The interface described by GOST R 52070-2003 has the following disadvantages. So, a low information transfer rate of -1 Mbit / s is defined. The maximum size of a message that can be transmitted or received is not more than 32 data words. At the same time, complete control of the reliability of the transmitted information is not provided. Addressed subscribers no more than 31. All this limits the use of the interface according to GOST R 52070-2003 in modern systems.

The objective of the invention is to increase the speed of data transfer and, consequently, the speed of data exchange between electronic devices that implement the claimed protocol.

The technical result is achieved by the fact that between at least one master electronic device and at least one slave electronic device via a data channel, serial data exchange is carried out for the master to read the values of the controlled parameter from the slave device. To do this, first, the value of the monitored parameter is requested from the master device from the slave device, for which a control packet is transferred from the master device to the slave device, which consists of words acting as service information. Then, the value of the monitored parameter is transmitted from the slave device to the master device, for which a data packet is transmitted from the slave device to the master device, which consists of words of service information and words of useful information intended to record the current value of the parameter being monitored. In this case, the service information of the control and information packets contains an encoded number of words of useful information and a bit that is designed to notify the host device of a decrease in the number of words of useful information received by the master in the information packet compared with the number of words of useful information requested by the master in control package. At the same time, when a control packet is transmitted from the master to the slave, it contains the encoded number of the maximum number of words of useful information specified for recording the value of the monitored parameter, and when the information packet is transmitted from the slave to the master, it contains encoded number of words of useful information, which is transmitted to the host device and which is sufficient to record the current value of the monitored parameter.
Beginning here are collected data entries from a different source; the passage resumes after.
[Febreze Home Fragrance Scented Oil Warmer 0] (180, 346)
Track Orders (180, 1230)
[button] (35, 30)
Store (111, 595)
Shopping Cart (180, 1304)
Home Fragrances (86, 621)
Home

In the event that there is a decrease in the number of words of useful information in the information packet compared with the requested number of words of useful information in the control packet, a bit that is designed to notify the host device of a decrease in the number of words of useful information received by the master in the information packet compared to the number words of useful information requested by the master in the control packet will have different meanings in the control and information packets.

Signs and advantages of a data exchange method are disclosed in the following description of an embodiment of the invention, given with reference to the following drawings, in which:

FIG. 1 - structure of words according to GOST R 52070-2003 (prototype);

FIG. 2 is a structural diagram of the connection of electronic devices that implement the inventive method of exchanging data;

FIG. 3- transmission of logical zero and one in the code of Manchester-2 (prototype and the claimed method); FIG. 4 - clock signals of the control word and data word (prototype and the claimed method);

FIG. 5 - the physical format of the control word (prototype and the claimed method);

FIG. 6 - the physical format of the data word (prototype and the claimed method);

FIG. 7 - structure of the information package (CTL + DATA);

FIG. 8 is a control packet structure (CTL);

FIG. 9 - data packet structure (DATA);

FIG. 10 is a structure of a data recording message in a Slave;

FIG. 11 - message structure reading data from Slave;

- 2,035,228 of FIG. 12 - a message reading data from a slave device (Slave), in which, when measuring the current value of a parameter from a slave device (Slave), the maximum possible number of data words is required to write a controlled parameter (full read from Slave) to the master device (Master) ;

FIG. 13 - a message reading data from a slave device (Slave), in which from the slave device (Slave) is transmitted to the master device (Master) the number of data words sufficient to write the current value of the monitored parameter (adaptive data reading mode from Slave);

FIG. 14 and 15 - a block diagram of the algorithm of the master (Master) when reading data from the slave (Slave).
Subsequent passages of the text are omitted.